Unfortunately for drug makers, testing a drug for cardiovascular-related safety issues, like whether it increases a patient's risk of a heart attack, usually requires several thousand more patients in clinical testing, not to mention longer clinical studies than even the above guidelines call for.

Therefore, if the FDA wants to spot more instances of rare adverse events, it needs to up the patient numbers and study length requirements for new diabetes drugs. That's where last week's advisory panel came in.

To help avoid another potential Avandia-type instance, the advisory panel recommended in a 14-2 vote that the FDA should require long-term safety studies of at least five years for all new potential diabetes drugs.

Fortunately, the advisory panel also threw drug makers a small bone. It recommended that the FDA require that these long-term studies (which will take longer than five years to complete under nearly any circumstance, accounting for the time it takes to set up the study and complete patient enrollment) simply be under way, not completed, when a new diabetes drug is up for approval. Had the panel recommended otherwise, it could have spelled disaster for most drug makers' pipelines.

Who is affected?

It's easiest to say that every potential diabetes treatment in development will be affected by the new guidelines, if the FDA adopts the panel's recommendations in their current form. These new guidelines could definitely cost many drug makers hundreds of millions of dollars more in clinical trial expenses.

The guidelines will also likely be the kiss of death for any diabetes drug that shows even small hints of cardiovascular-related side effects in clinical testing, unless it's also finished the sort of long-term safety study the FDA now demands. (The agency is understandably harder on compounds with potential safety issues than on those with no apparent risks.)

Like all things at the FDA, the agency is sure to treat some compounds in development differently, depending on a range of variables. Compounds from some classes of diabetes treatments, such as thiazolidinediones (Avandia's class of drug), where safety issues have been a problem in the past, will likely have these new guidelines applied more harshly. Some new and unproven classes of diabetes treatments under development from companies like Bristol-Myers Squibb (NYSE: BMY) could also face a harder path to FDA approval.

Companies with potential blockbuster drugs already deep into (or past) phase 3 testing could suffer most, though. Potential new diabetes drugs that these guidelines might hurt (or, in a few rare cases, help) include: CV Therapeutics' (Nasdaq: CVTX) Ranexa, scheduled for a July 27 PDUFA. Sanofi's Acomplia, for which the company hoped to file an FDA marketing application next year. It has a huge safety study under way, but the study covers only three years. Novo Nordisk's promising GLP-1 analogue liraglutide, currently under FDA review.
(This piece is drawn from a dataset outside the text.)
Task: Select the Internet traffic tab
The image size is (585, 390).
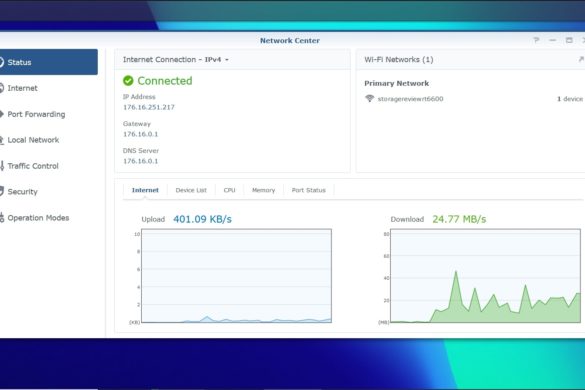Action: 145,190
Changes to the FDA guidelines won't entirely quash the development of new diabetes drug candidates. But in many cases, they will raise the regulatory hurdles that new potential therapies must overcome to get approved, while making even approved diabetes and pre-diabetes drug candidates less profitable. Some less promising treatments will also likely have their testing discontinued, if drug makers don't see a large enough potential market for them. Stricter safety testing may ultimately benefit patients, but for now, it seems like bad news for everyone else."

What do you think-how do we solve this problem???